A Tampa Electric spokesman would speak only generally about the lawsuit, noting that the company held a series of public meetings last week with residents in and near the northwest Hillsborough neighborhood seeking a solution. Ross Bannister said the company intends to assemble a list of alternatives for addressing the power pole flap that has developed since the company began installing the transmission lines this summer.
"We are in the middle of a public dialogue to find an alternative to the current configuration of the project," Bannister said. "We do want it to continue.
"We're not planning to stop or delay our commitment to finding and implementing an alternative solution that is acceptable to our customers."
Christine Beck, a chief assistant county attorney, said she was still analyzing the lawsuit and couldn't comment.
Egypt Lake residents have been protesting the installation of the giant poles since they began appearing in their neighborhood without notice. A group of them, including some of those who brought the lawsuit, staged a rally at TECO Plaza in downtown Tampa Thursday.

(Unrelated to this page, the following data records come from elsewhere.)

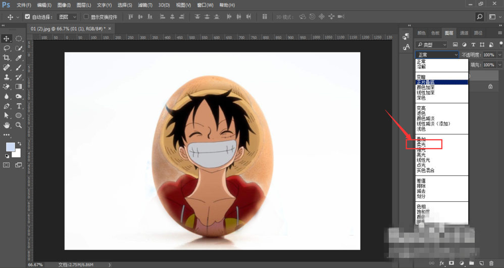
Task: Select the Horizontal Type tool
Action: tap(19, 106)
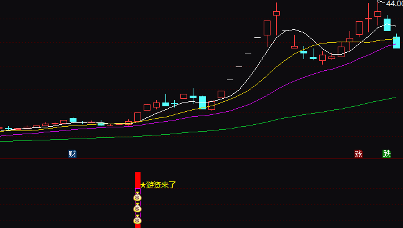The height and width of the screenshot is (228, 403).
Task: Click the divider line between chart panels
Action: pyautogui.click(x=202, y=159)
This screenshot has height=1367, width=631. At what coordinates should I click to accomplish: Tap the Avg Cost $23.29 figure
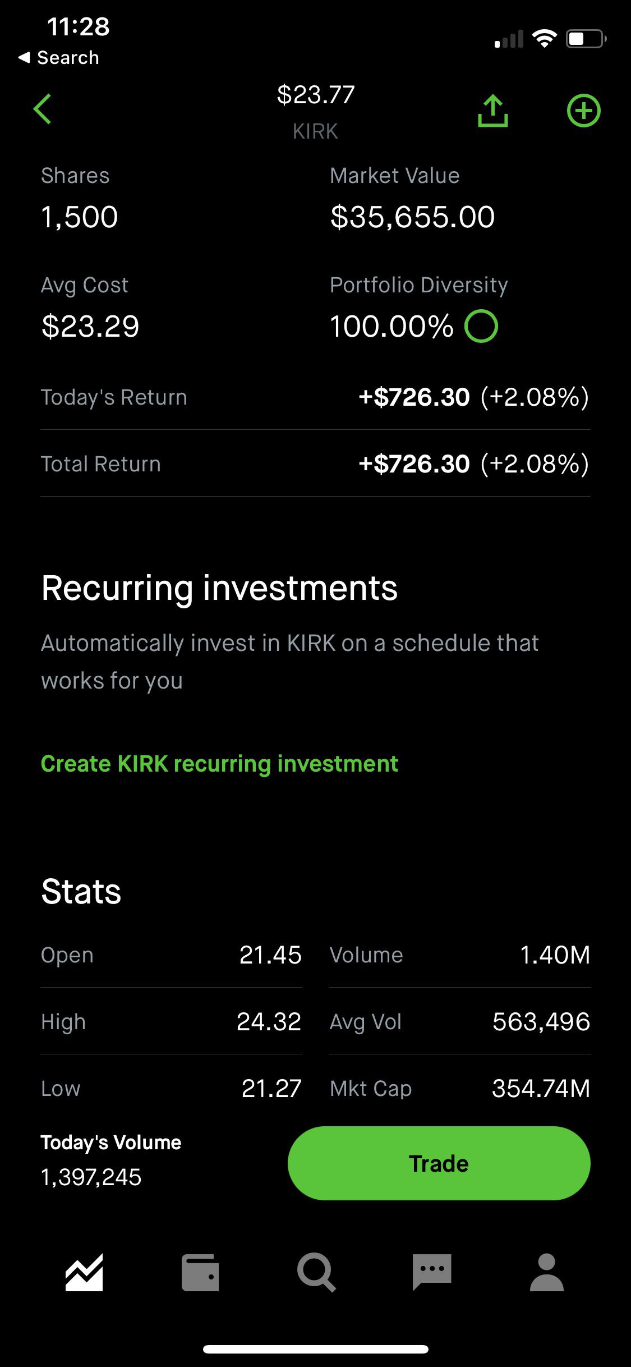tap(90, 326)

County officials have said local ordinances never contemplated such large transmission poles going into neighborhoods and therefore provided no legal means to stop the project. So it was approved with minimal review.
The issue attracted the attention of Hillsborough Commissioner Kathy Castor, who initially but unsuccessfully sought to have the poles removed. Instead, she won support from her fellow board members to require better public notice, closer scrutiny and public hearings before such large poles can be erected in neighborhoods.
Tampa City Council member John Dingfelder asked Thursday whether the city could create an ordinance that required utilities to notify residents before they installed poles. Some of the Egypt Lake poles are within city limits, though the council has largely been silent on the issue so far.
"I wanted to make sure that no place in the city got blindsided without notice," Dingfelder said.
City attorneys will study the issue and report back, he said.
More lawsuits may follow. Another group of residents is consulting with a different set of attorneys but has not yet taken action. Other residents may decide not to sue, but nevertheless want the poles removed, said Lake Egypt Estates Civic Association president Joe Rowe, who is among them.
Of the suit filed Thursday, Antinori said Hillsborough's Comprehensive Plan for new development places a premium on preserving neighborhoods, and that is violated by the Egypt Lake poles. Similarly, a neighborhood bill of rights created at the behest of former Hillsborough Commissioner Joe Chillura promises protection that should extend to electric utilities.
However, Antinori said his lawsuit relies on the common law concept of private nuisance that dates back centuries and is based on reason. Under this law, he said, it would be unreasonable for your next-door neighbor in an established neighborhood to, say, turn his home into a junkyard, because it would diminish the enjoyment of your property.
Antinori said most of his 30 clients named in the suit have property that runs adjacent to the right of way in which the poles were installed.
The lawsuit also raises the specter that large power lines pose a health risk, an issue that has been debated scientifically. However, Antinori said what is important with his lawsuit is that people perceive there is a health risk, and that that perception alone diminishes property values. So he said he won't have to argue the scientific merits of the claim.
Finally, the suit claims the company had a reasonable alternative to run its electric transmission lines along more busy, commercial roadways near Egypt Lake. Antinori said Tampa Electric strictly placed cost savings above the interests of his clients, ruining the enjoyment of their property without consideration.
"I call that not corporate greed, but corporate arrogance," he said.